Scrubbing infrastructure maintains reputation databases, BGP origin information, geolocation data, and behavioral baselines for each customer to improve classification. The quality of these databases and the sophistication of the classification algorithms determine the practical effectiveness of the scrubbing service.
Fundamental Limits
The anycast/scrubbing architecture has physical limits. A scrubbing provider's total capacity, the sum of bandwidth across all scrubbing nodes, is finite. An attack that exceeds this total capacity will cause some scrubbing nodes to become overloaded, at which point they cannot maintain clean-traffic forwarding for all legitimate traffic.
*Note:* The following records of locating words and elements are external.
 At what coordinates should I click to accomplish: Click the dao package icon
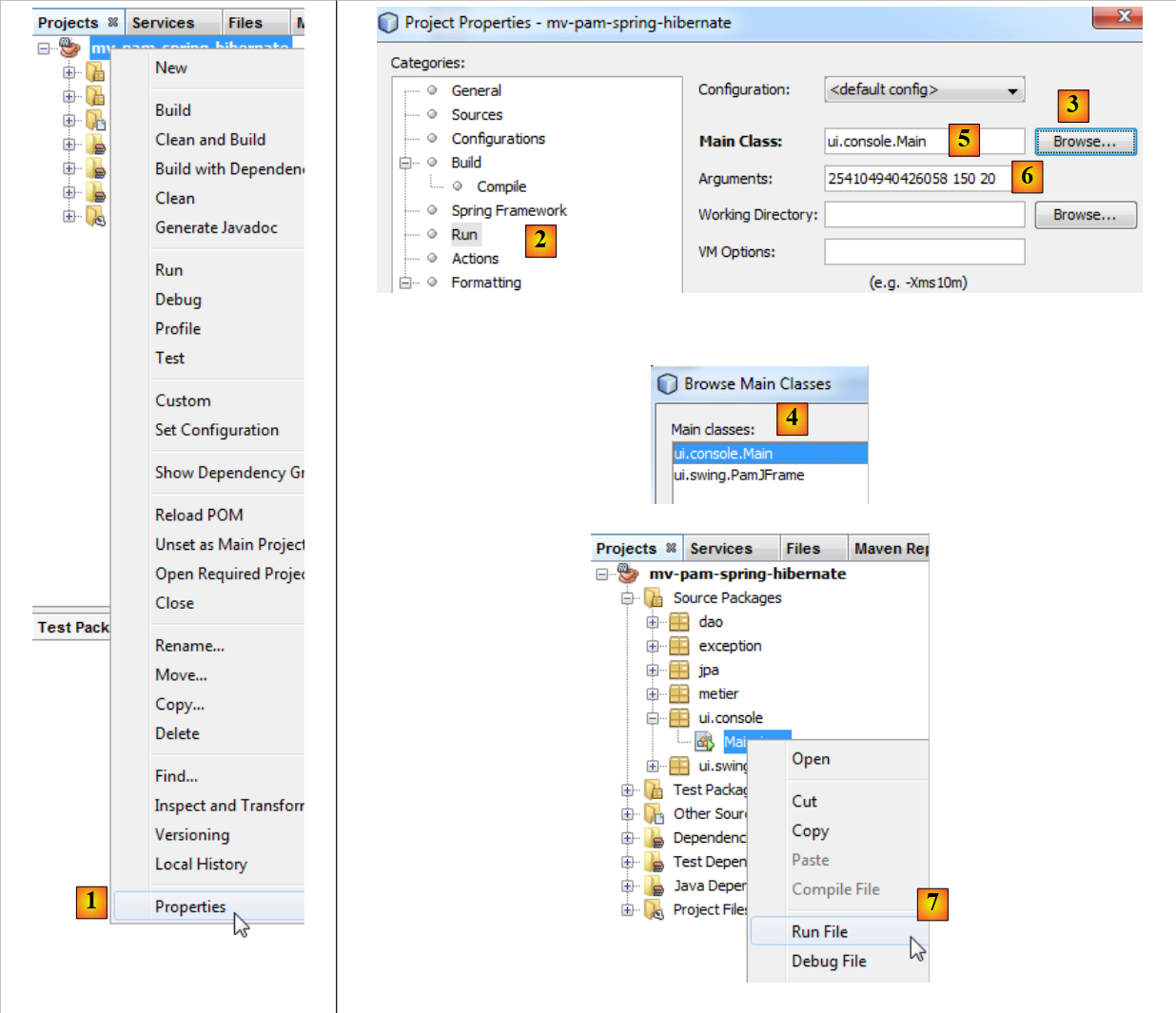(678, 622)
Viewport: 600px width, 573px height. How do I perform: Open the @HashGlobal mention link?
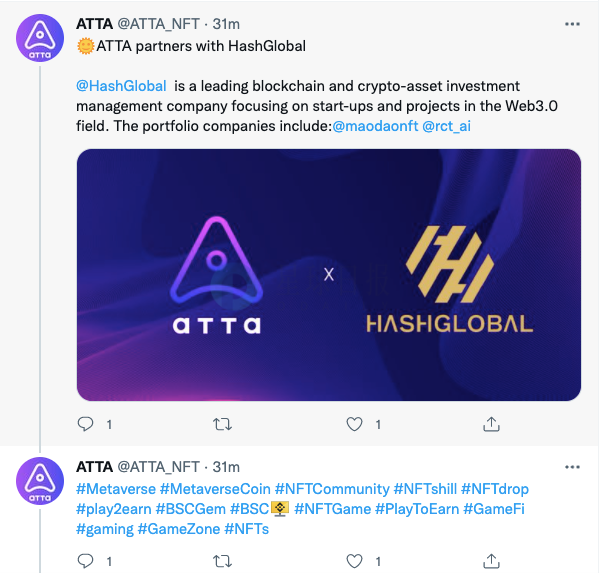(x=121, y=86)
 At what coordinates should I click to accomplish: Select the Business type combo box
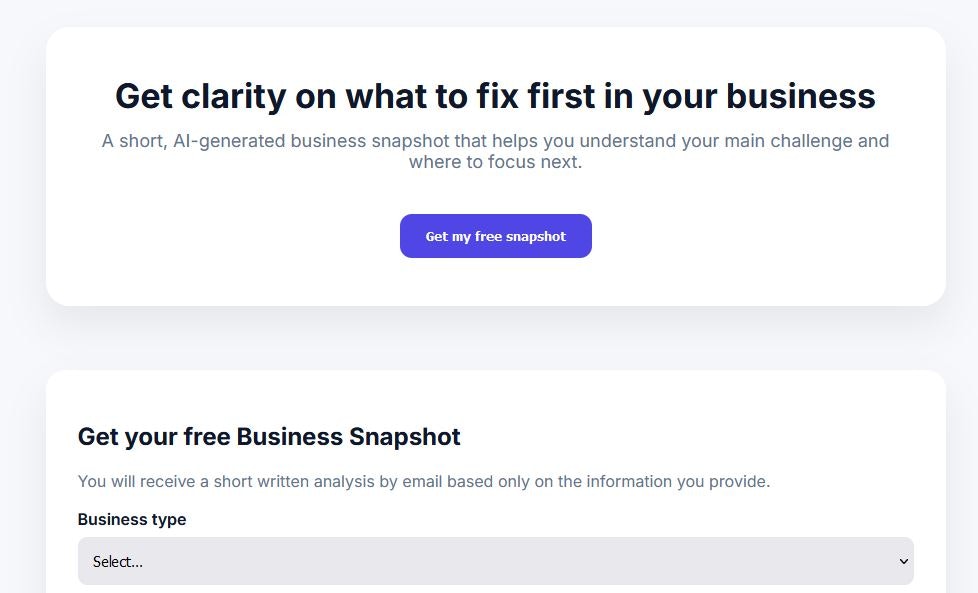coord(495,561)
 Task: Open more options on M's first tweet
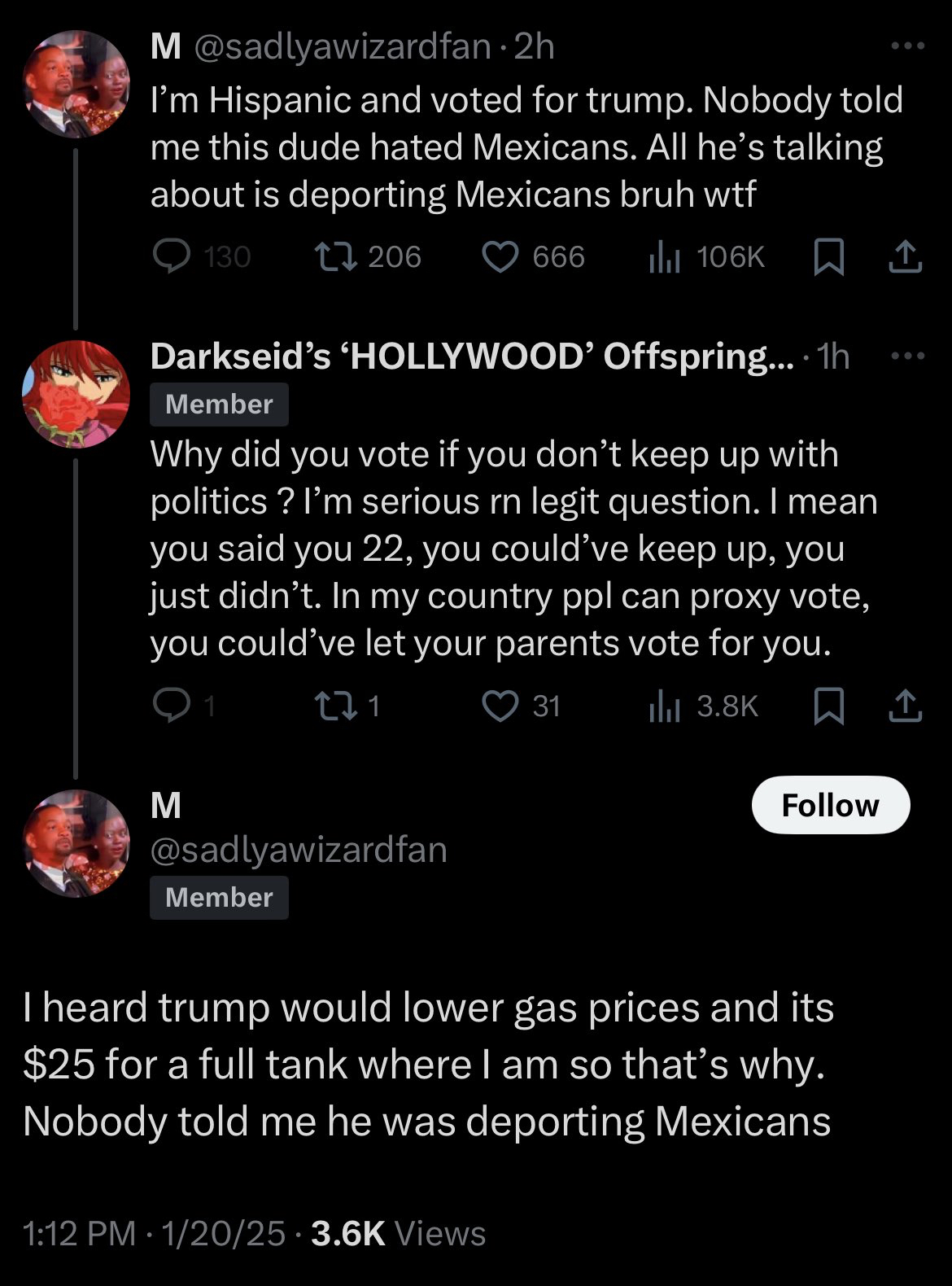click(x=908, y=46)
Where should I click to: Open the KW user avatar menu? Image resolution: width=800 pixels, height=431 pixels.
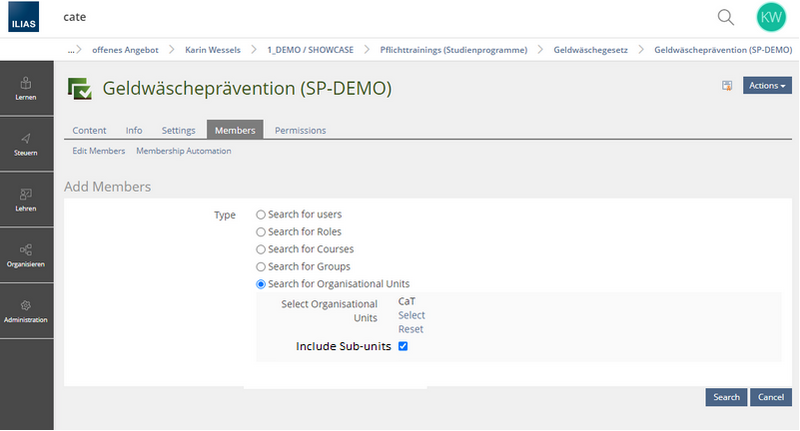pos(771,17)
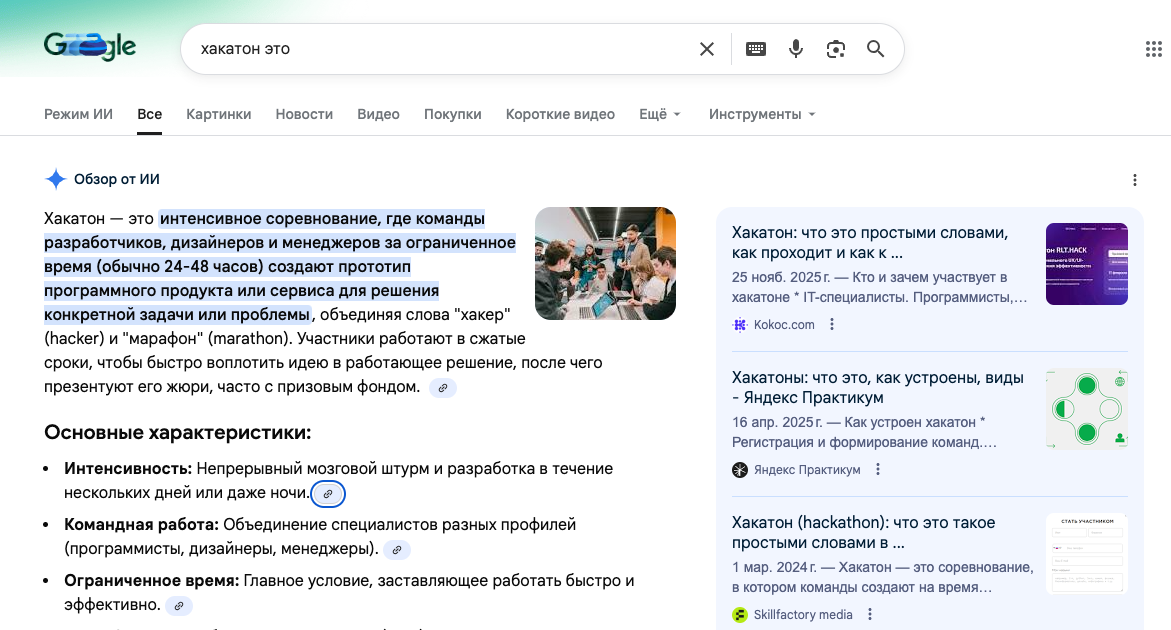The image size is (1171, 630).
Task: Start voice search with the microphone icon
Action: 796,49
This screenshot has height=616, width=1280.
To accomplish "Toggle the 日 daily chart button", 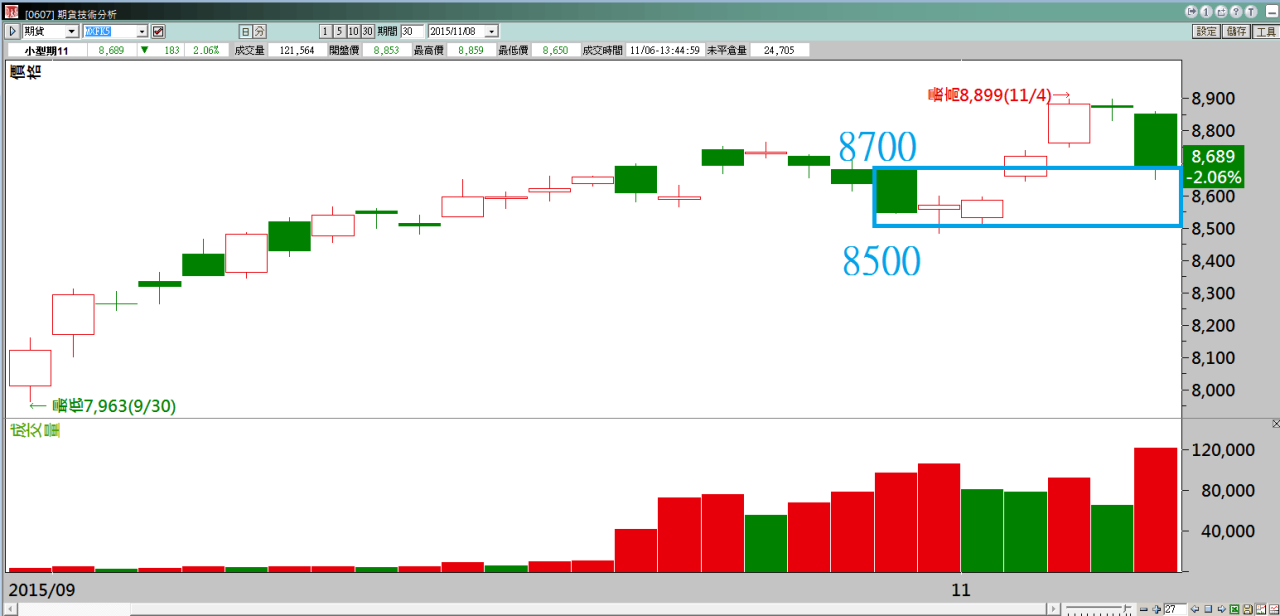I will [246, 32].
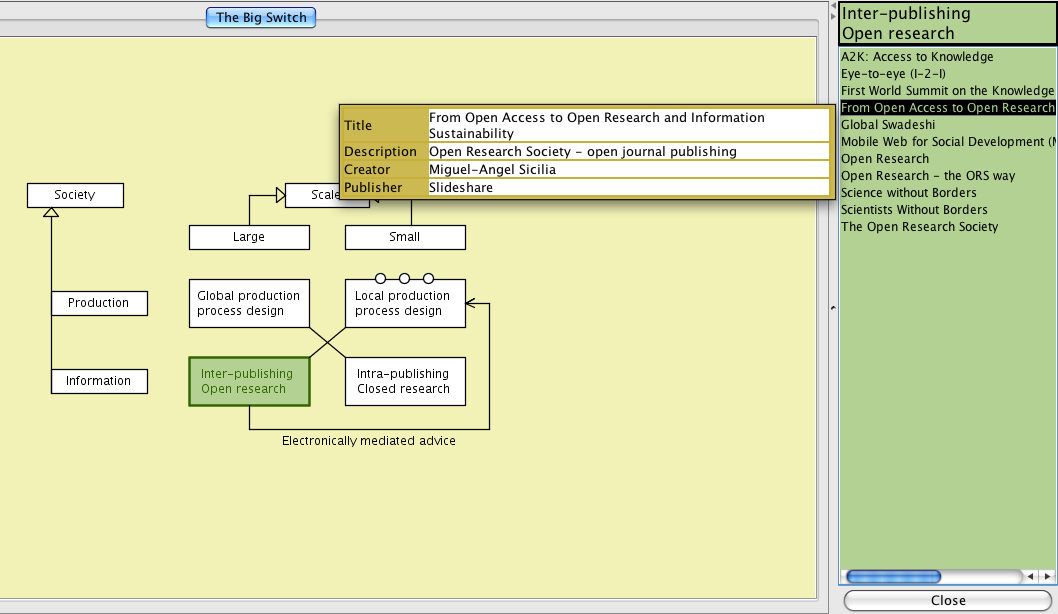Select 'Global Swadeshi' in the content list
The width and height of the screenshot is (1058, 614).
click(888, 125)
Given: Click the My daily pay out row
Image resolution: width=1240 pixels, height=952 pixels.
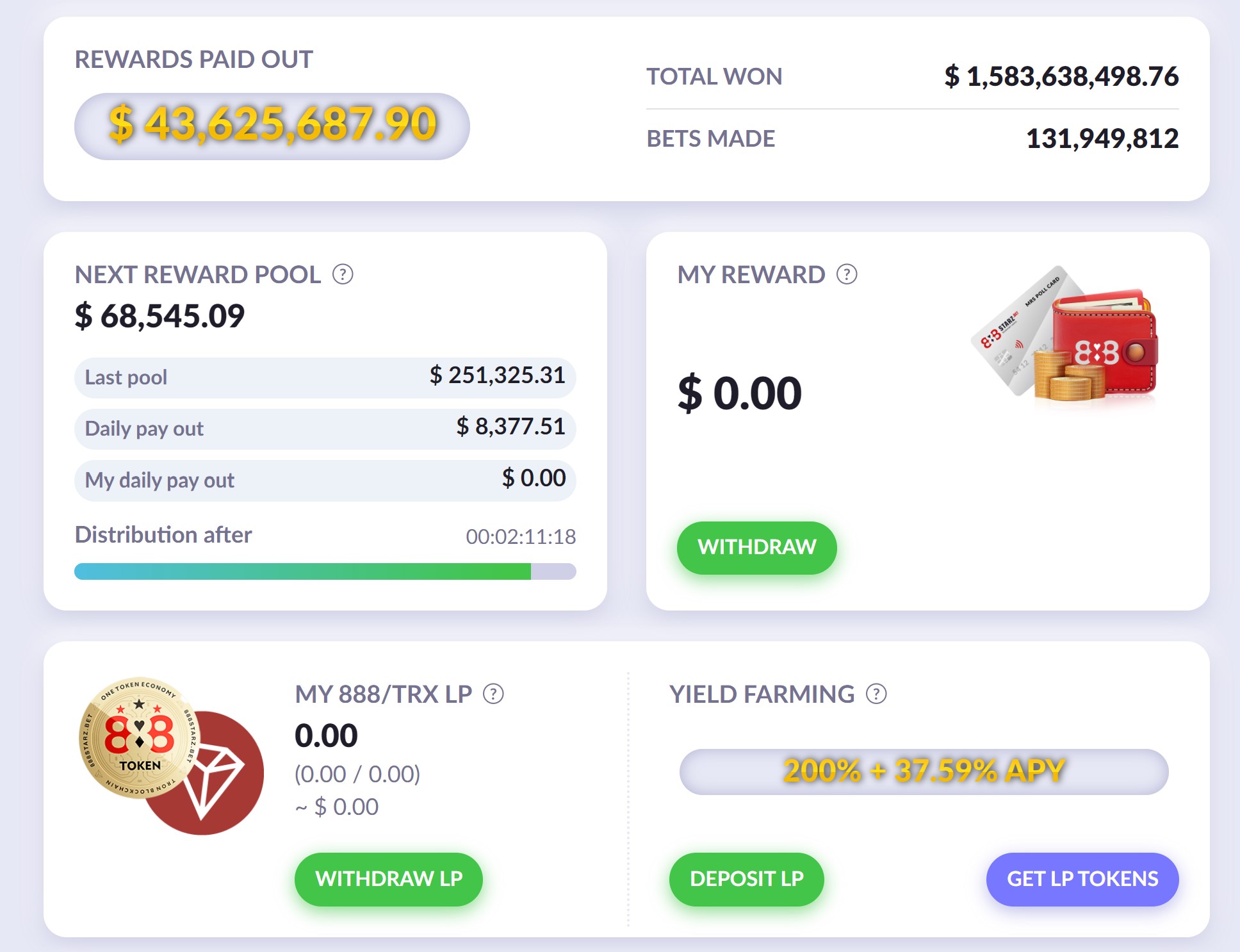Looking at the screenshot, I should coord(325,480).
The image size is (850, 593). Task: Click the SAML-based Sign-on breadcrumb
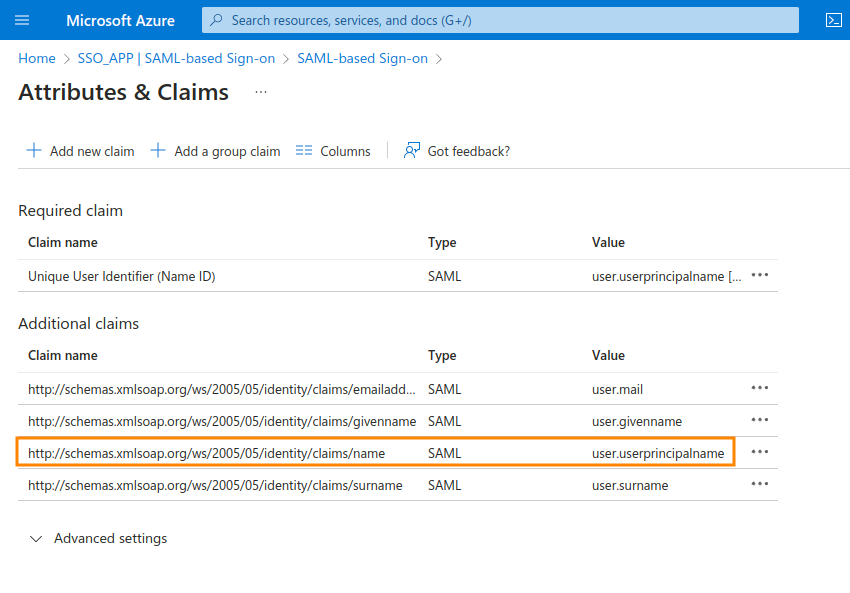point(362,59)
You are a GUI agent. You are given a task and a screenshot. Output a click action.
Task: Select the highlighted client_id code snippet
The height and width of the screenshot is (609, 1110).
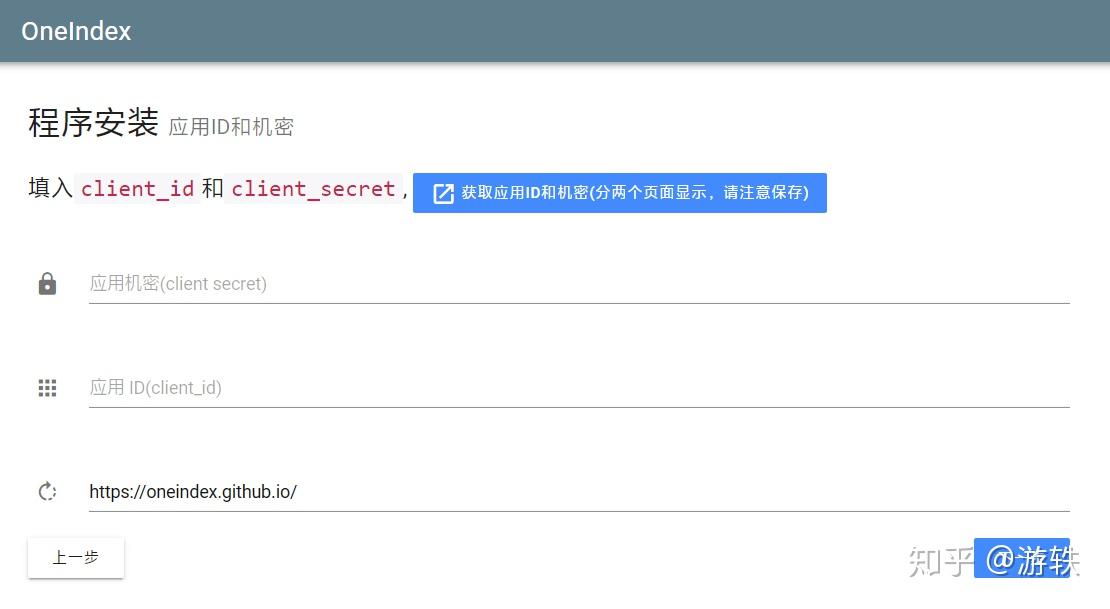click(136, 189)
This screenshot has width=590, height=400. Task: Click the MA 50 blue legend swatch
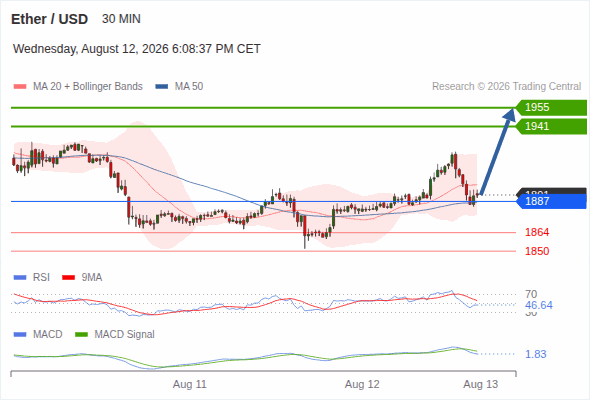(162, 87)
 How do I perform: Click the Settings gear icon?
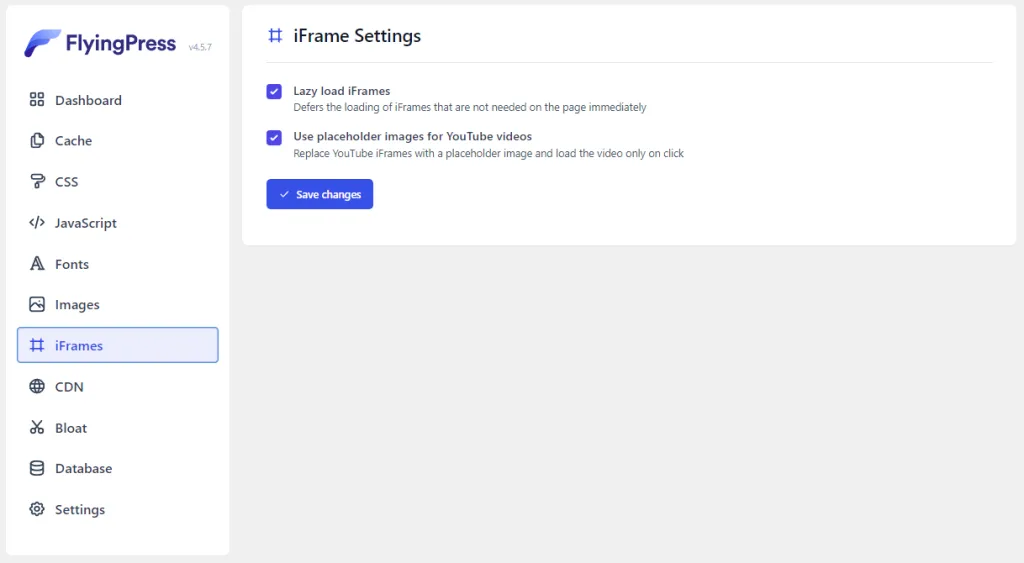37,510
The published capacity of major scrubbing providers has increased to hundreds of terabits per second. Documented attacks have not yet reached this ceiling for the largest providers, but the ceiling is real and the attacks are growing. The architectural response is continued capacity expansion and more efficient hardware-accelerated filtering.
The classification accuracy limit is less tractable. Attacks that generate traffic indistinguishable from legitimate traffic at all inspectable layers cannot be filtered without accepting significant false positives. The ultimate limit of scrubbing-based defense is the information content of traffic characteristics: if attack and legitimate traffic have the same distribution of observable features, they cannot be separated.
This is the motivation for challenge-response mechanisms that operate outside of traffic analysis: requiring clients to demonstrate browser behavior, CAPTCHA completion, or other proof-of-human properties that the attack traffic cannot produce. These mechanisms work precisely because they require information not present in the traffic itself, they change the observable characteristics of legitimate traffic to distinguish it from attack traffic.
Headless browsers execute JavaScript; CAPTCHA-solving services use human labor or machine learning; behavioral mimicry tools pass biometric challenges. Every challenge mechanism has a corresponding evasion.